» **SELECTED PASSAGE**

• • • •

The paradox of debt-default clearly fills an essential social need, and orderly provision for it may well be capitalism’s greatest achievement. But it is less clear that society is well served by leaving the authors of default in control of assets they have accumulated by recklessly embra
cing it. Bankers’ lectures on ‘moral hazard’ are usually delivered when such a course of events is made obvious. In this case it was adroitly concealed. Even so, the debt-override agreement encountered reluctance, because some American bankers did not like what they heard about the element of Murdoch personal debt contained within it. They would have liked the state of affairs even less had they been aware that an extra A$600 million properly belonged to that part of the tally.

• • • •

» **DATA SECTION**
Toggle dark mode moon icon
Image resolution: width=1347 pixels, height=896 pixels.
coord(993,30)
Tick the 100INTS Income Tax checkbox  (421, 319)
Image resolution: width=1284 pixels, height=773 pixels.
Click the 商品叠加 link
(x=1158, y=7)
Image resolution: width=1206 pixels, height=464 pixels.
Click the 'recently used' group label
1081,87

• • • •

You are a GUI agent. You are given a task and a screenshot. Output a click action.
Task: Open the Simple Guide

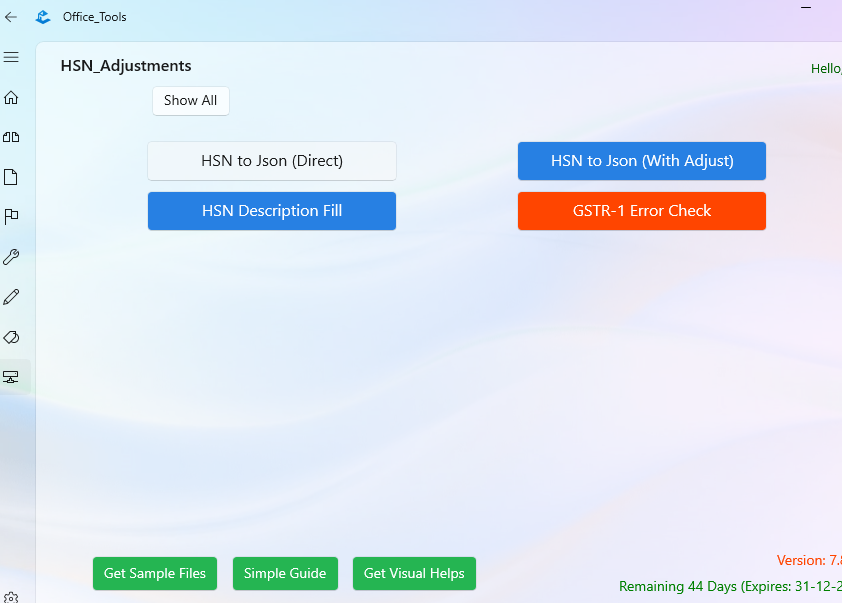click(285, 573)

• • • •

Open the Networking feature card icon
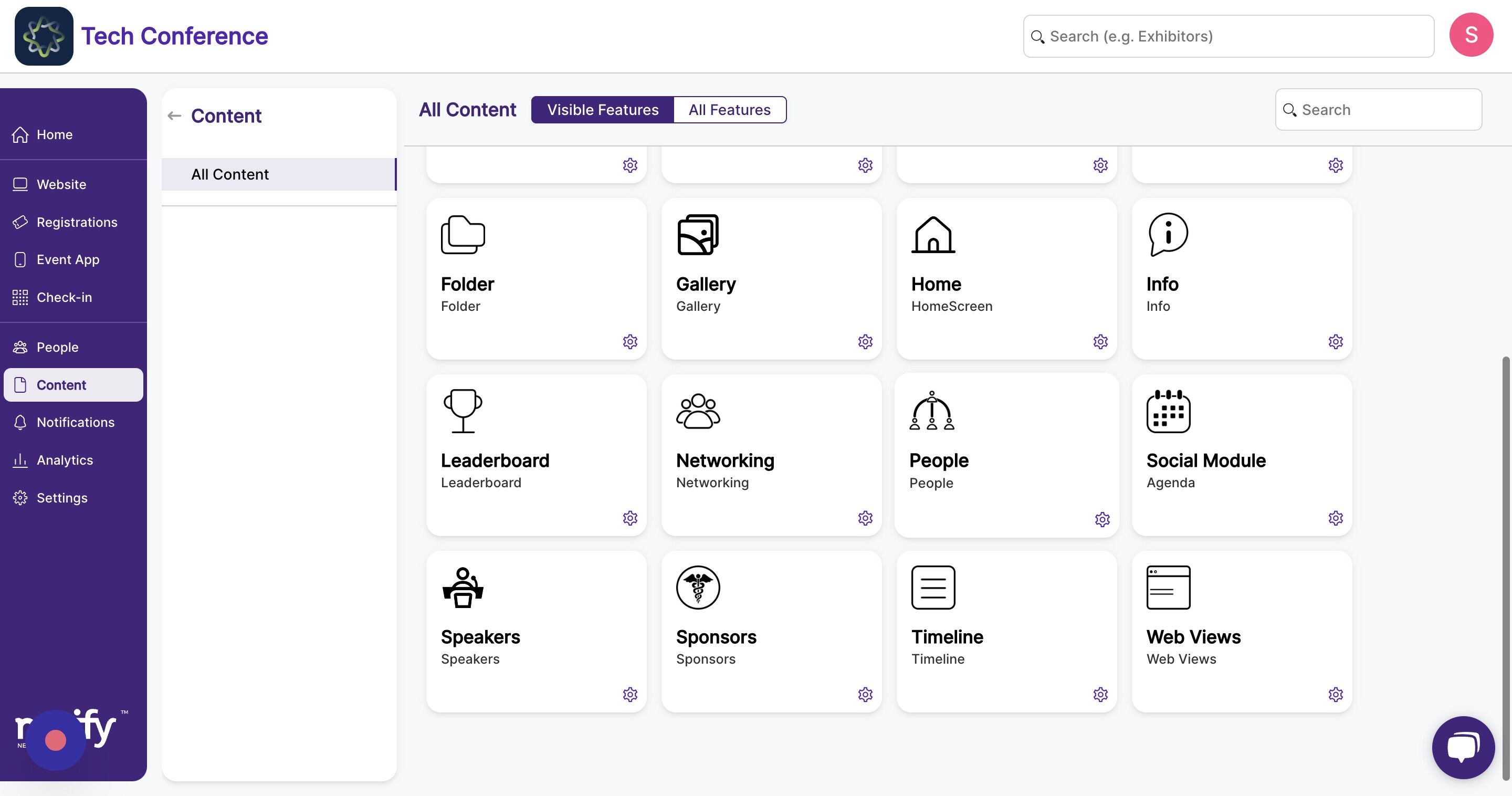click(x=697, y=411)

• • • •

» **CHALLENGE 1**
Reproduce verbatim the portion of the passage on debt default between "The paradox of" and "of the tally.", inclusive.
» **CHALLENGE 2**
Write the next part of the passage on debt default, picking up after its final sentence.

» **TASK RESULT 1**
The paradox of debt-default clearly fills an essential social need, and orderly provision for it may well be capitalism’s greatest achievement. But it is less clear that society is well served by leaving the authors of default in control of assets they have accumulated by recklessly embra
cing it. Bankers’ lectures on ‘moral hazard’ are usually delivered when such a course of events is made obvious. In this case it was adroitly concealed. Even so, the debt-override agreement encountered reluctance, because some American bankers did not like what they heard about the element of Murdoch personal debt contained within it. They would have liked the state of affairs even less had they been aware that an extra A$600 million properly belonged to that part of the tally.

» **TASK RESULT 2**
During 1990 the Australian Securities Commission (ASC) was established, as an approximate, much overdue equivalent to the SEC – a response to the lunatic doings of the 1980s. One of its earliest actions was to examine the Queensland Press purchase of Newscorp shares, and in March 1991 the Commission’s lawyers concluded that Murdoch had taken over Queensland by making use of Queensland’s own financial resources. In any sensible way, so it had. Under the reformed corporate code, powers now existed for ordering the deal to be unravelled – making Cruden repay A$600 million – and the Commission began to consider the case for doing so.
Had the facts of the matter become public – and the prospect of ASC action been reported – then the debt-override agreement, a touch-and-go exercise anyway, would have been likely to blow up. And most of the details were reported to the magazine Australian Business, through its Brisbane correspondent Neil Chenoweth. A two-page spread was prepared for the March issue, but was pulled on the decision of the editor, Trevor Sykes, one of Australia’s best-known financial journalists, and something of a mentor to Chenoweth.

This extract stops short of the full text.